● **TASK REQUIREMENTS**
Print every one of the records below line for line, with no changes.

[start RECORDS FOR THIS TASK]

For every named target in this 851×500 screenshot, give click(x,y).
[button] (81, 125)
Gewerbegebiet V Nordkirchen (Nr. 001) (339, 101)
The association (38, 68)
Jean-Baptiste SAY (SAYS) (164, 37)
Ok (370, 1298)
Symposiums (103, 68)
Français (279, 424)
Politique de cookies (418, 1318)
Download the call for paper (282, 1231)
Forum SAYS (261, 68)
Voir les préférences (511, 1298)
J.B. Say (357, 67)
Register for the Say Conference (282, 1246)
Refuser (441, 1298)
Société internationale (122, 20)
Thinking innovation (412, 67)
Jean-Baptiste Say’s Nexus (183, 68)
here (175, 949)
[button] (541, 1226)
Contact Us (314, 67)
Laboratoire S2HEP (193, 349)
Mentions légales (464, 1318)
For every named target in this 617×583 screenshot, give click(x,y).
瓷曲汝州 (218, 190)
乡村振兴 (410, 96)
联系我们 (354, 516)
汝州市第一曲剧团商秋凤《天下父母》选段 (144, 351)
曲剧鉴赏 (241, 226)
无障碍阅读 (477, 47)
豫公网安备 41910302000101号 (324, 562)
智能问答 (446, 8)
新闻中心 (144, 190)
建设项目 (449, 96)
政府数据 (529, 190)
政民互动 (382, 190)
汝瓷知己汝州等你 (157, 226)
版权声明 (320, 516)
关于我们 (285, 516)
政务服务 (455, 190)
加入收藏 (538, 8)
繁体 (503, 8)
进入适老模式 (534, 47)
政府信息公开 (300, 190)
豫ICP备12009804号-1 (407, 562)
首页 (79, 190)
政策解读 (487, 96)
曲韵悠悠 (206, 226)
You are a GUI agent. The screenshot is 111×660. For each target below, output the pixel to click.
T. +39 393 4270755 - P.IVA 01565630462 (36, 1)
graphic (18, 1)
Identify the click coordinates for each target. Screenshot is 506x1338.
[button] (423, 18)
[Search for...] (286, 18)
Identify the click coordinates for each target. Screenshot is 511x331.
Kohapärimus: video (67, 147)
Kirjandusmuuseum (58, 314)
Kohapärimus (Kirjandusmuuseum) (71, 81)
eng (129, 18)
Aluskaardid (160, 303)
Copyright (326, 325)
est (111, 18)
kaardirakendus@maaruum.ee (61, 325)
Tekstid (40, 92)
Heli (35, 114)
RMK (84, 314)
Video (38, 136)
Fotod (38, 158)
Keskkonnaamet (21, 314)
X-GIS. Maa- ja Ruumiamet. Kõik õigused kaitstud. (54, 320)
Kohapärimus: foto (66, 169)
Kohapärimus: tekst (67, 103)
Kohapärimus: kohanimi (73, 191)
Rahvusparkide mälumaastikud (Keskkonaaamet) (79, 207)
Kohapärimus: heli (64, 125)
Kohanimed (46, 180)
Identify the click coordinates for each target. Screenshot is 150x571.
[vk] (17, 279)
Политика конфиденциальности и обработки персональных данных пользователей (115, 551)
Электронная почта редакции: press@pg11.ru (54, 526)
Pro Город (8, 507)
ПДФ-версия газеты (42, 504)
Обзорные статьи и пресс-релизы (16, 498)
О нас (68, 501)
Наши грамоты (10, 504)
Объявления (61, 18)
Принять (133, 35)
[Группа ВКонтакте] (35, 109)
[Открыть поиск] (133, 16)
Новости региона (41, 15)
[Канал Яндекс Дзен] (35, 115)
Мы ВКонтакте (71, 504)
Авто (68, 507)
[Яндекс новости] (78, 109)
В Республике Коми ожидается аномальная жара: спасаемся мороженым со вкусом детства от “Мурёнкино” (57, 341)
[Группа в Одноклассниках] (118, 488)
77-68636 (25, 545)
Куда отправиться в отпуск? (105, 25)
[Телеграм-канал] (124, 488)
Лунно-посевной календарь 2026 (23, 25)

[end RECORDS FOR THIS TASK]

● **OUTPUT FOR THIS TASK**
For every named target in this 851×500 screenshot, give click(x,y).
[button] (81, 125)
Gewerbegebiet V Nordkirchen (Nr. 001) (339, 101)
The association (38, 68)
Jean-Baptiste SAY (SAYS) (164, 37)
Ok (370, 1298)
Symposiums (103, 68)
Français (279, 424)
Politique de cookies (418, 1318)
Download the call for paper (282, 1231)
Forum SAYS (261, 68)
Voir les préférences (511, 1298)
J.B. Say (357, 67)
Register for the Say Conference (282, 1246)
Refuser (441, 1298)
Société internationale (122, 20)
Thinking innovation (412, 67)
Jean-Baptiste Say’s Nexus (183, 68)
here (175, 949)
[button] (541, 1226)
Contact Us (314, 67)
Laboratoire S2HEP (193, 349)
Mentions légales (464, 1318)
For every named target in this 617×583 screenshot, give click(x,y).
瓷曲汝州 (218, 190)
乡村振兴 (410, 96)
联系我们 (354, 516)
汝州市第一曲剧团商秋凤《天下父母》选段 (144, 351)
曲剧鉴赏 (241, 226)
无障碍阅读 (477, 47)
豫公网安备 41910302000101号 (324, 562)
智能问答 (446, 8)
新闻中心 (144, 190)
建设项目 (449, 96)
政府数据 (529, 190)
政民互动 (382, 190)
汝瓷知己汝州等你 (157, 226)
版权声明 (320, 516)
关于我们 (285, 516)
政务服务 (455, 190)
加入收藏 (538, 8)
繁体 (503, 8)
进入适老模式 (534, 47)
政府信息公开 (300, 190)
豫ICP备12009804号-1 (407, 562)
首页 (79, 190)
政策解读 (487, 96)
曲韵悠悠 (206, 226)
You are a GUI agent. The screenshot is 111×660. For each target below, output the pixel to click.
T. +39 393 4270755 - P.IVA 01565630462 (36, 1)
graphic (18, 1)
Identify the click coordinates for each target. Screenshot is 506x1338.
[button] (423, 18)
[Search for...] (286, 18)
Identify the click coordinates for each target. Screenshot is 511x331.
Kohapärimus: video (67, 147)
Kirjandusmuuseum (58, 314)
Kohapärimus (Kirjandusmuuseum) (71, 81)
eng (129, 18)
Aluskaardid (160, 303)
Copyright (326, 325)
est (111, 18)
kaardirakendus@maaruum.ee (61, 325)
Tekstid (40, 92)
Heli (35, 114)
RMK (84, 314)
Video (38, 136)
Fotod (38, 158)
Keskkonnaamet (21, 314)
X-GIS. Maa- ja Ruumiamet. Kõik õigused kaitstud. (54, 320)
Kohapärimus: foto (66, 169)
Kohapärimus: tekst (67, 103)
Kohapärimus: kohanimi (73, 191)
Rahvusparkide mälumaastikud (Keskkonaaamet) (79, 207)
Kohapärimus: heli (64, 125)
Kohanimed (46, 180)
Identify the click coordinates for each target. Screenshot is 150x571.
[vk] (17, 279)
Политика конфиденциальности и обработки персональных данных пользователей (115, 551)
Электронная почта редакции: press@pg11.ru (54, 526)
Pro Город (8, 507)
ПДФ-версия газеты (42, 504)
Обзорные статьи и пресс-релизы (16, 498)
О нас (68, 501)
Наши грамоты (10, 504)
Объявления (61, 18)
Принять (133, 35)
[Группа ВКонтакте] (35, 109)
[Открыть поиск] (133, 16)
Новости региона (41, 15)
[Канал Яндекс Дзен] (35, 115)
Мы ВКонтакте (71, 504)
Авто (68, 507)
[Яндекс новости] (78, 109)
В Республике Коми ожидается аномальная жара: спасаемся мороженым со вкусом детства от “Мурёнкино” (57, 341)
[Группа в Одноклассниках] (118, 488)
77-68636 (25, 545)
Куда отправиться в отпуск? (105, 25)
[Телеграм-канал] (124, 488)
Лунно-посевной календарь 2026 (23, 25)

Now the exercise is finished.